## Material for the task:
## BEGIN

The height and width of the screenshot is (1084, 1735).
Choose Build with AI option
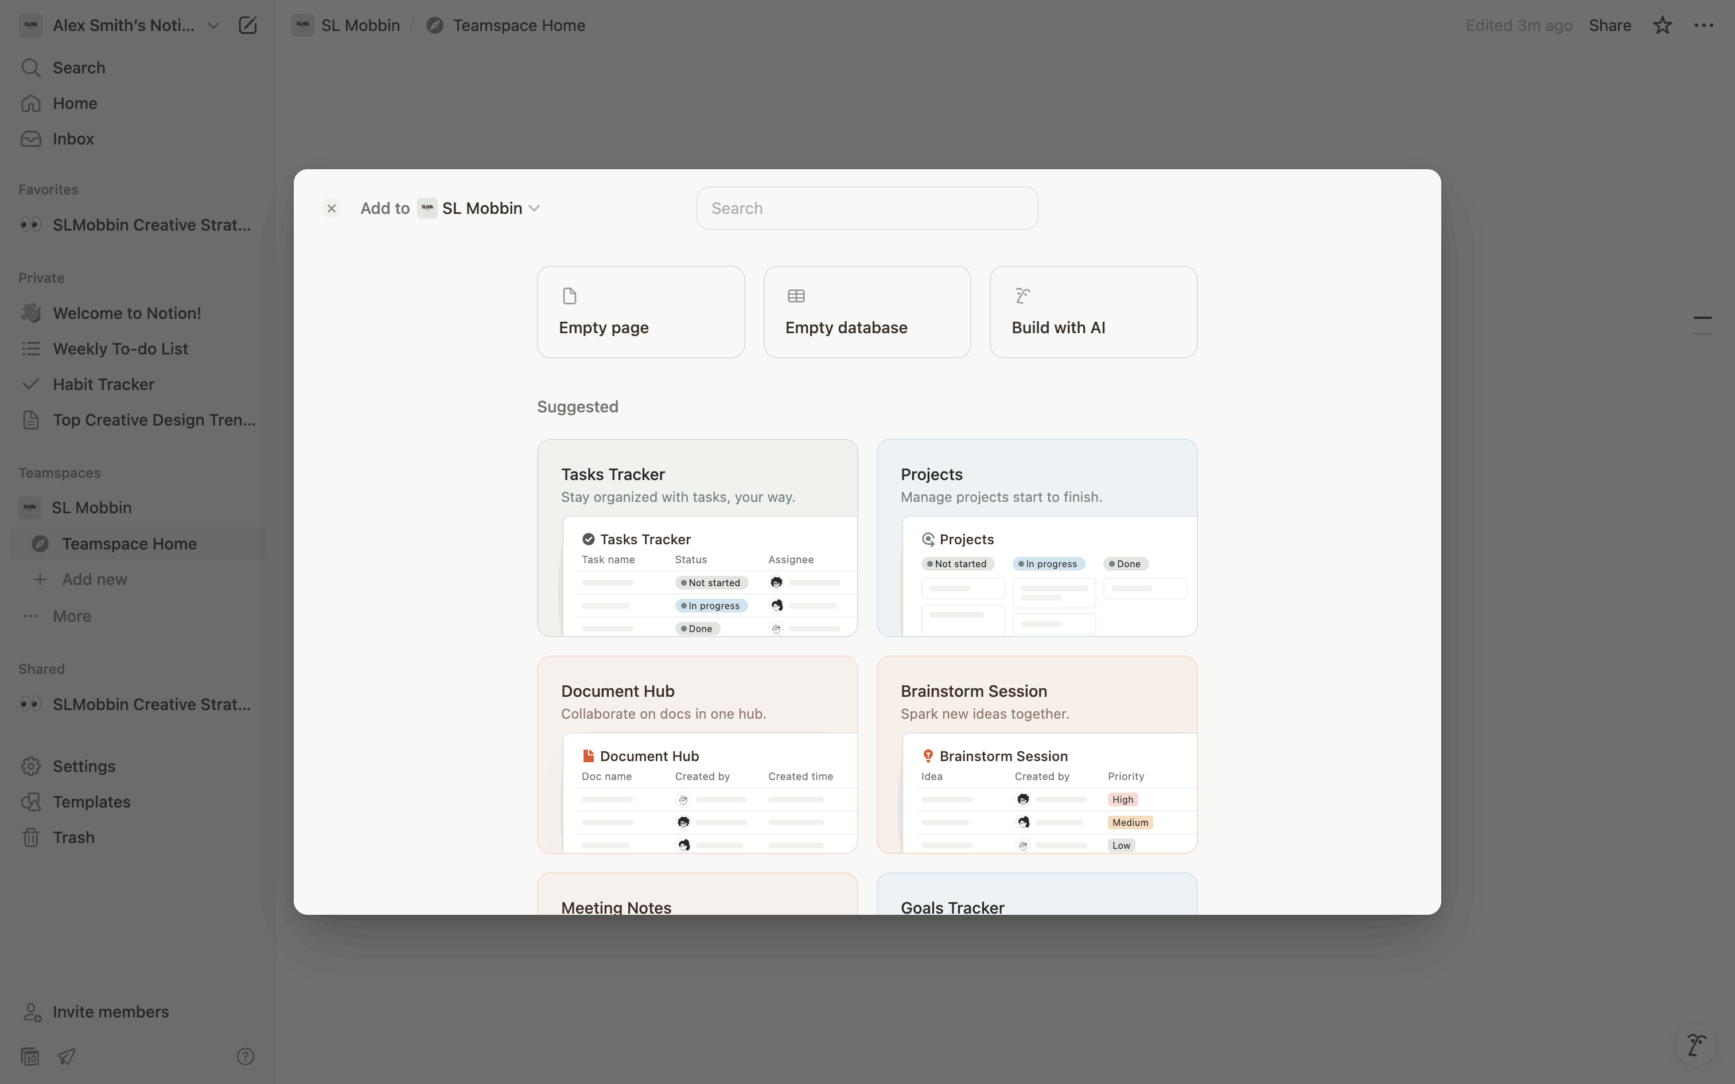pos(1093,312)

## END
## BEGIN

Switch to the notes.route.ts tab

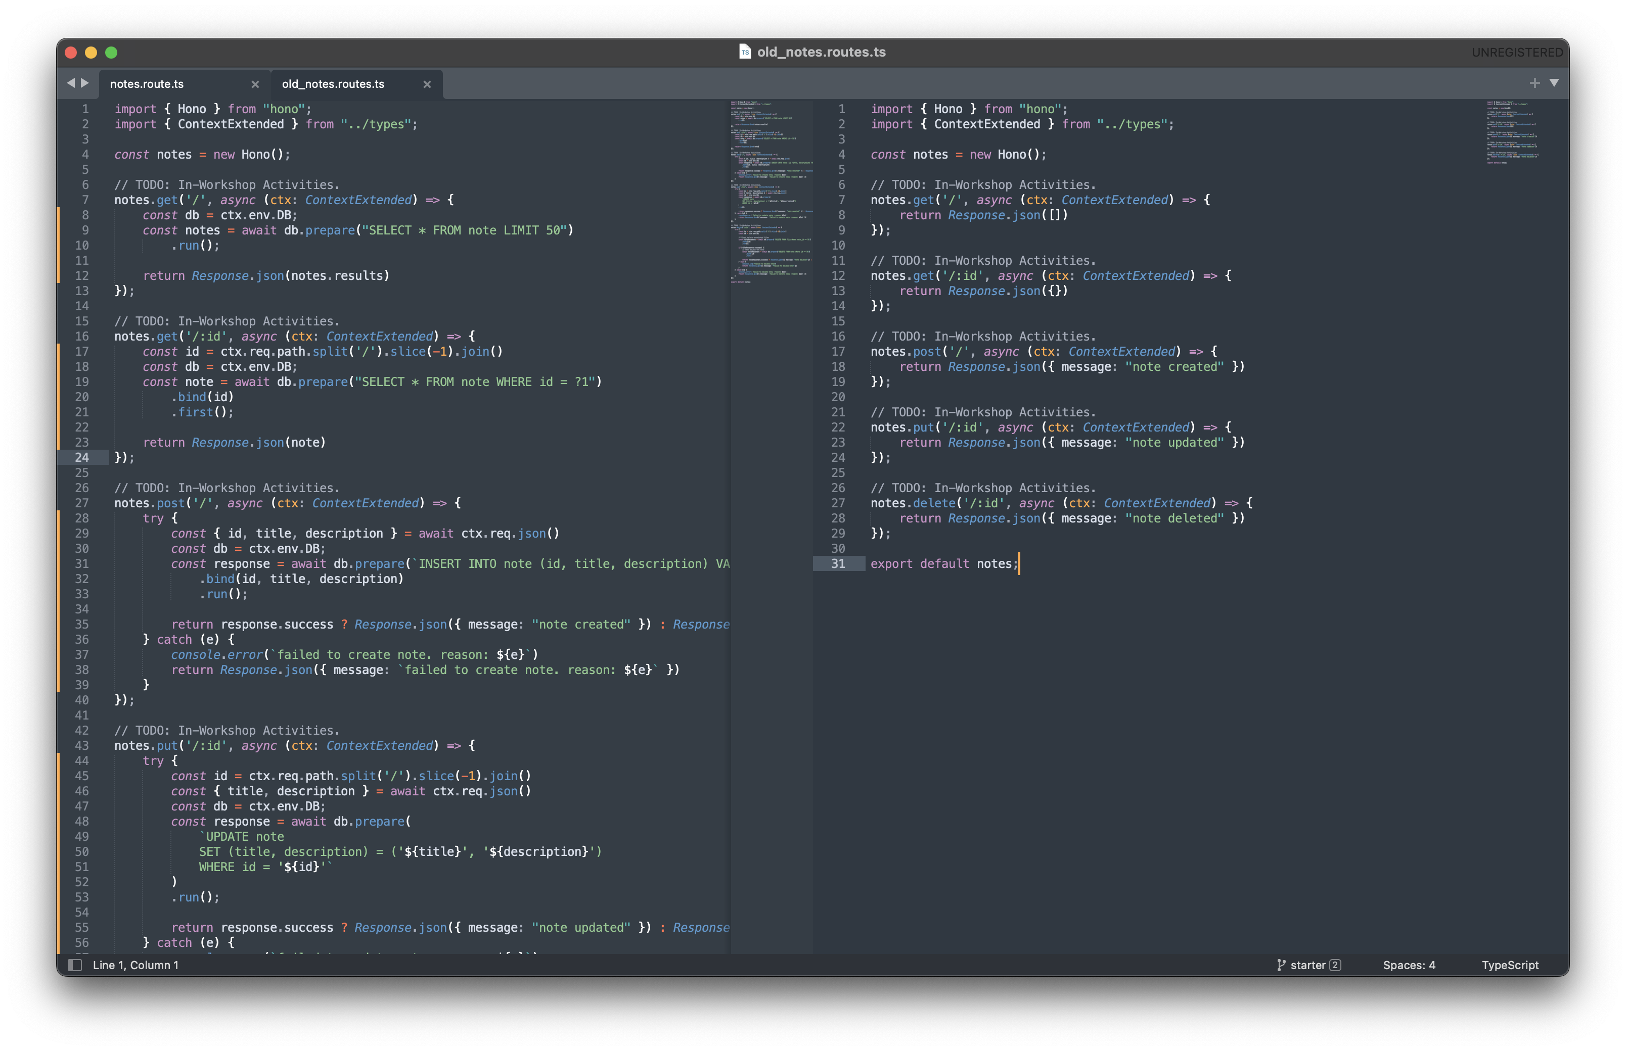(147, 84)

## END

## Short task:
Reproduce everything from the line containing "The height and" down to the line containing "pos(1093,312)", both included. Shift each coordinate in the answers by adding 22 to every number, and leave the pictures out.

## Complete response:
The height and width of the screenshot is (1084, 1735).
Choose Build with AI option
pos(1115,334)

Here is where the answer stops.